Toward the end of the semester, each of us was required to participate in a project that brought together all the principles we had learned. While the majority of my classmates were designing systems that working with snazzy equipment and studying reaction kinetics for cranking out important products like pharmaceuticals, I was sloshing through the mud and poop of Ben Hur Research Farm every day to take samples from the treatment lagoon at the swine animal feeding operation. In other words, I was drawing samples of pig crap out of a pit.

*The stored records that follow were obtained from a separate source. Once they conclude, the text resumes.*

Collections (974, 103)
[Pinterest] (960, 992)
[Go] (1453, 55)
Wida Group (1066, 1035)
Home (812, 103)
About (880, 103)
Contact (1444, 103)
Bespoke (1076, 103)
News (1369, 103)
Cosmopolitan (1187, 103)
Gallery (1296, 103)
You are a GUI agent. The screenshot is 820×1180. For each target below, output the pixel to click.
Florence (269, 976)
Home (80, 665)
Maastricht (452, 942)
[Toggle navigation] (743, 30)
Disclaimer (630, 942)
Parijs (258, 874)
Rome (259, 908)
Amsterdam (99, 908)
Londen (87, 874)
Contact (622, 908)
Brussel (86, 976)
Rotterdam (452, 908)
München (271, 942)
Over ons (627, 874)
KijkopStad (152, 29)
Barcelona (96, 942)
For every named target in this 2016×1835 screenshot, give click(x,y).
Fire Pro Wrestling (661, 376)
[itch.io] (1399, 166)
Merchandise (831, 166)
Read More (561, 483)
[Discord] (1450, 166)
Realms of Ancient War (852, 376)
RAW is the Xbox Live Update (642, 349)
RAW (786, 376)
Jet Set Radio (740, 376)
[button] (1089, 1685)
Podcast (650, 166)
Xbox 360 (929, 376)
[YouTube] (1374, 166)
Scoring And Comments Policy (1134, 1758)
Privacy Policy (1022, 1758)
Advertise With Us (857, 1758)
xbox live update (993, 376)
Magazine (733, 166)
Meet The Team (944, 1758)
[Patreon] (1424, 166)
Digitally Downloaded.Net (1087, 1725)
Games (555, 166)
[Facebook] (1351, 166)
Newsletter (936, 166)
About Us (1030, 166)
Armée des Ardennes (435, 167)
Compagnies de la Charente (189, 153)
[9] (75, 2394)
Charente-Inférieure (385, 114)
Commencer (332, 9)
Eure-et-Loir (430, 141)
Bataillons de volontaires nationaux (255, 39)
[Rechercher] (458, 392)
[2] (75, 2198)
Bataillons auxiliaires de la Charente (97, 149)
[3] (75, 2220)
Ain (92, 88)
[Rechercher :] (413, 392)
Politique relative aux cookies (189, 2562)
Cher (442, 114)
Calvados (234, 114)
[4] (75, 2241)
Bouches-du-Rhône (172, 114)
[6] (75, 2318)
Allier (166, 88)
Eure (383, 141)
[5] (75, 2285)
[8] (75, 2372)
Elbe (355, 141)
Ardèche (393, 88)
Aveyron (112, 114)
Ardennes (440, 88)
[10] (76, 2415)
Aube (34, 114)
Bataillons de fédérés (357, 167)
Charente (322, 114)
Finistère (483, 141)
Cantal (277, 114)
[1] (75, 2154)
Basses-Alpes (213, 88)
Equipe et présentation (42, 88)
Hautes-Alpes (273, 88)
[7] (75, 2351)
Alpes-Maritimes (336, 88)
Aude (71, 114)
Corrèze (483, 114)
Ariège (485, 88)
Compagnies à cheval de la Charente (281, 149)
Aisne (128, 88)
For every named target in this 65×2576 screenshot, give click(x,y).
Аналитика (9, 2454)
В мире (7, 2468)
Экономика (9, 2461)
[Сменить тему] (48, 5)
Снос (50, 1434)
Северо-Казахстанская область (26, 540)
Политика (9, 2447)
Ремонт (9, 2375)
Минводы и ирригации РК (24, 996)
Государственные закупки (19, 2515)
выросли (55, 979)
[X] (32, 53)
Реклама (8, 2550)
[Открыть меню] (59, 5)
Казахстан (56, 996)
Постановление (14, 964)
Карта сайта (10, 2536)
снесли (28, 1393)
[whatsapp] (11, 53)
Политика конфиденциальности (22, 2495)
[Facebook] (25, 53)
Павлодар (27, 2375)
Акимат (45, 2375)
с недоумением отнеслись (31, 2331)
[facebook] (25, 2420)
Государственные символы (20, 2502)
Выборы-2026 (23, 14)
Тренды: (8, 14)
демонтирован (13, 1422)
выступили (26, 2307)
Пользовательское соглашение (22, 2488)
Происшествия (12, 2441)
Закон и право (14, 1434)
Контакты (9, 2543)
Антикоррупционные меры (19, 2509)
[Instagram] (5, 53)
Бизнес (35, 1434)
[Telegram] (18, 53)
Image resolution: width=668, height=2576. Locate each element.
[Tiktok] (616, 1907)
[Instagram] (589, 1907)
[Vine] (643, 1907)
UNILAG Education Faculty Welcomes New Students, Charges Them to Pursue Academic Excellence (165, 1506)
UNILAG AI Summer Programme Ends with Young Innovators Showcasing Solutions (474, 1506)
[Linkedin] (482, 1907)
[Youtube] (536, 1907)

Here’s the deal. Pig farms stink. I mean, they stink really badly. And most of the farmers treat the waste in treatment lagoons. My goal was to reduce the stink. My project was to determine the variables and kinetic parameters (width, length, depth, retention time, flow, volume, etc) for the reactions in the lagoon that broke down the waste and converted it into useful product—fertilizer—and to come up with new lagoon designs that maximized those reactions. Does that make sense? All this pig poop was being flushed into a alagoon…and I had to make it less stinky.
But here’s the deal—I quickly learned I couldn't do anything to directly address the stink. Instead, I have to focus on creating an environment in which the stink was most effectively and efficiently converted into a useful and beneficial product. The point was not to focus on the stink but to focus on the environment. To design an environment that fostered change and maximized transformation.
In the church, we tend to want to focus on the stink. The sin, the mess, the conflict, the “whatever” that we perceive to be inhibiting growth and community. And we think if we point at it and say firmly enough “stop” that it will go away. Or we try to ignore it away. In reality, we need to approach things like that bioreactor design class. Acknowledge that mess (poo, crap, bad stuff) is a natural by-product of life and work to create environments that catalyze change.